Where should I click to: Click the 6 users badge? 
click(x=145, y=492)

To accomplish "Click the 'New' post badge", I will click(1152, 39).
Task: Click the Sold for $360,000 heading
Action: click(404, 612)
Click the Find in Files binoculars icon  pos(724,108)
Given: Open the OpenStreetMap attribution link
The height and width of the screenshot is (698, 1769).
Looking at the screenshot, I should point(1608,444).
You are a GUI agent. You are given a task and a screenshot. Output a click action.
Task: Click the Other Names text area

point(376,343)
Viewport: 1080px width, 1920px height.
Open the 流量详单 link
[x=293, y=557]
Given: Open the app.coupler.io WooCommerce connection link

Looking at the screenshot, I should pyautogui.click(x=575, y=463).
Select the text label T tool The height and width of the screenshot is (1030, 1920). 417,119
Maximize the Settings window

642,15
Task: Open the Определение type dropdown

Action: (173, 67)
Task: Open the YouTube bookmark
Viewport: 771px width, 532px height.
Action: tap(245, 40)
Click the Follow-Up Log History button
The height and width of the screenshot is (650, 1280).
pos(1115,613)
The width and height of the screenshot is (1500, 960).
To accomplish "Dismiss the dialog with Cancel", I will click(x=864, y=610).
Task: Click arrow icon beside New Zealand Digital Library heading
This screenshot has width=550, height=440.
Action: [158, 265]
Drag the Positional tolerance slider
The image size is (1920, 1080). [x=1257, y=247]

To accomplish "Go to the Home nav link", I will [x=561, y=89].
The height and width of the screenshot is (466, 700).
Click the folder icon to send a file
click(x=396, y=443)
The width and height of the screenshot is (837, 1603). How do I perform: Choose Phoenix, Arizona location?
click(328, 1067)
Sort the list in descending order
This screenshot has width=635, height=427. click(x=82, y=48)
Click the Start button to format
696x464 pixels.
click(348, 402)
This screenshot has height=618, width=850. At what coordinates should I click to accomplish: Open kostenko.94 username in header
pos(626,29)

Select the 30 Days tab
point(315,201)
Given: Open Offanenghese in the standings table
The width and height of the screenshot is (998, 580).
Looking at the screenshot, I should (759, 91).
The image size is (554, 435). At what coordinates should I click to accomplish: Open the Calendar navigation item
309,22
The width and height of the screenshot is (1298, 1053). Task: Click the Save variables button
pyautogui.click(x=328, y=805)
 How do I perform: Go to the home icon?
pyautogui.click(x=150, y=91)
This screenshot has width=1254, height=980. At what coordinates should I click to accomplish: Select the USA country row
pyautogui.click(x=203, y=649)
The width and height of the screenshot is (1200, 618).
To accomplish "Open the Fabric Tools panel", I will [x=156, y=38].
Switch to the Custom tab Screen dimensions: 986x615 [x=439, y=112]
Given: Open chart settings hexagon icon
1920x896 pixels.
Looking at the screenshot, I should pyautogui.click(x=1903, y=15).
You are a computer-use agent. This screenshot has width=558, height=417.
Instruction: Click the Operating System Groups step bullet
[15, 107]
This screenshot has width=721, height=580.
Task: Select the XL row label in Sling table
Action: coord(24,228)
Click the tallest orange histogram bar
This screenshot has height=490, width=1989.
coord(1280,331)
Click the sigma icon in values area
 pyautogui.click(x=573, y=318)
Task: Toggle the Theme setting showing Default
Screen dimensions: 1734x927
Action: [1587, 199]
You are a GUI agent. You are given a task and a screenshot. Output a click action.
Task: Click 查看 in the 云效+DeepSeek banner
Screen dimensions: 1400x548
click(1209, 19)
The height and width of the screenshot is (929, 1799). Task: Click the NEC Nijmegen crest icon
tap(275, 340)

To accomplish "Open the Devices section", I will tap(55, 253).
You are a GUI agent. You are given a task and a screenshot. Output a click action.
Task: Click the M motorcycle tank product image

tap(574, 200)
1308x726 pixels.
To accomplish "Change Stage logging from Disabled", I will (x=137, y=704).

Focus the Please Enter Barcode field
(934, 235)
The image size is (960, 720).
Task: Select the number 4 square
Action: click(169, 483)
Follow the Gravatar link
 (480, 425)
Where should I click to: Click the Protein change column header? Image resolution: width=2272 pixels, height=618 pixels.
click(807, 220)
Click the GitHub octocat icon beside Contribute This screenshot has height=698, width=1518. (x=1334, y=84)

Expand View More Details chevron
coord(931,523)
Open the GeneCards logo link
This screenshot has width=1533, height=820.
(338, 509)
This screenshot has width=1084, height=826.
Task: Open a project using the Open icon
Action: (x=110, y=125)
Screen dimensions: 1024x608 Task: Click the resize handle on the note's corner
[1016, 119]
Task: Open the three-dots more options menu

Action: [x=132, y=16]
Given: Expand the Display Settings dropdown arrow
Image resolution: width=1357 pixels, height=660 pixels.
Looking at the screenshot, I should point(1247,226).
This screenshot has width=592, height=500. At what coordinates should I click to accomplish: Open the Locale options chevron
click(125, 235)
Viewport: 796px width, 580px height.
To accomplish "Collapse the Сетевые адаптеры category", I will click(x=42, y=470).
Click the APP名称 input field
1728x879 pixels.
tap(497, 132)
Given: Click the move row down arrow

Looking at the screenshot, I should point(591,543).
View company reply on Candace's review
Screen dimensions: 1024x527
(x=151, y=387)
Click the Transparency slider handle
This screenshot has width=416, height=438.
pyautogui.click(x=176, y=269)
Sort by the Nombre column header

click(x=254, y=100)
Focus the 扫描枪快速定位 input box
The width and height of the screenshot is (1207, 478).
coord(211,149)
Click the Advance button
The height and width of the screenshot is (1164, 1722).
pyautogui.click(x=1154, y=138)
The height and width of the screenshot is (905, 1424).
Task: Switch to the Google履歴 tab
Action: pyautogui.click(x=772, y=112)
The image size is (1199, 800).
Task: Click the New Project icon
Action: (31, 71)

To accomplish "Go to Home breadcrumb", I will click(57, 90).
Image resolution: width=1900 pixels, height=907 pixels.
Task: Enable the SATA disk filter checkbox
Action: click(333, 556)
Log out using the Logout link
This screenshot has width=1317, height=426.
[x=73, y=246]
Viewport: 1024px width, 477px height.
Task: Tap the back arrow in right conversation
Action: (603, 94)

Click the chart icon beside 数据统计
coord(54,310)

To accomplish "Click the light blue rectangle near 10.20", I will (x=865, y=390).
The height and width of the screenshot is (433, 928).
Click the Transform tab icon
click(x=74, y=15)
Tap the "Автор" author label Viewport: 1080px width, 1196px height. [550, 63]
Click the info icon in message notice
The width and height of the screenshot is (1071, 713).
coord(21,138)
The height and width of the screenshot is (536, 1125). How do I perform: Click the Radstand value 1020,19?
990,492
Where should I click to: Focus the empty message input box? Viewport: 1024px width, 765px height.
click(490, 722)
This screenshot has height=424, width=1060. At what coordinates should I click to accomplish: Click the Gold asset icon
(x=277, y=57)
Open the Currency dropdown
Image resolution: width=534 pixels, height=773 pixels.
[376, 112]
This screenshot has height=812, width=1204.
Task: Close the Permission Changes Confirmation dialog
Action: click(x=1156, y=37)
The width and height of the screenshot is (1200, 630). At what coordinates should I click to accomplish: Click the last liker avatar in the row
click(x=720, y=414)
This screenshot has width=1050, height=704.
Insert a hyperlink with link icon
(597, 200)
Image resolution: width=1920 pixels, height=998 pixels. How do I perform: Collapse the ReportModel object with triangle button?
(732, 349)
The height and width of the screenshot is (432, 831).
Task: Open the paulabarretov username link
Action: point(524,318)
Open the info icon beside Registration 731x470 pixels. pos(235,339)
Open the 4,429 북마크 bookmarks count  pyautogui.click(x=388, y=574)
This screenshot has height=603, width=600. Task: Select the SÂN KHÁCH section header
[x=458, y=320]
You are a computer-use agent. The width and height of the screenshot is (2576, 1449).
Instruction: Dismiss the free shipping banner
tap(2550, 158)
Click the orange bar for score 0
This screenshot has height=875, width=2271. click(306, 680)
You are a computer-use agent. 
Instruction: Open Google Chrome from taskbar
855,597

▶ Aim of the task: Return exactly, and only, the lines above starting at the line that contains "You are a computer-use agent. This" and ending at the line that contains "Given: Expand the".

▶ Problem solution:
You are a computer-use agent. This screenshot has width=558, height=417.
Instruction: Click the Operating System Groups step bullet
[15, 107]
This screenshot has width=721, height=580.
Task: Select the XL row label in Sling table
Action: coord(24,228)
Click the tallest orange histogram bar
This screenshot has height=490, width=1989.
coord(1280,331)
Click the sigma icon in values area
 pyautogui.click(x=573, y=318)
Task: Toggle the Theme setting showing Default
Screen dimensions: 1734x927
Action: [1587, 199]
You are a GUI agent. You are given a task and a screenshot. Output a click action.
Task: Click 查看 in the 云效+DeepSeek banner
Screen dimensions: 1400x548
click(1209, 19)
The height and width of the screenshot is (929, 1799). Task: Click the NEC Nijmegen crest icon
tap(275, 340)

To accomplish "Open the Devices section", I will tap(55, 253).
You are a GUI agent. You are given a task and a screenshot. Output a click action.
Task: Click the M motorcycle tank product image

tap(574, 200)
1308x726 pixels.
To accomplish "Change Stage logging from Disabled", I will (x=137, y=704).

Focus the Please Enter Barcode field
(934, 235)
The image size is (960, 720).
Task: Select the number 4 square
Action: click(169, 483)
Follow the Gravatar link
 (480, 425)
Where should I click to: Click the Protein change column header? Image resolution: width=2272 pixels, height=618 pixels.
click(807, 220)
Click the GitHub octocat icon beside Contribute This screenshot has height=698, width=1518. (x=1334, y=84)

Expand View More Details chevron
coord(931,523)
Open the GeneCards logo link
This screenshot has width=1533, height=820.
(338, 509)
This screenshot has width=1084, height=826.
Task: Open a project using the Open icon
Action: (x=110, y=125)
Screen dimensions: 1024x608 Task: Click the resize handle on the note's corner
[1016, 119]
Task: Open the three-dots more options menu

Action: [x=132, y=16]
Given: Expand the Display Settings dropdown arrow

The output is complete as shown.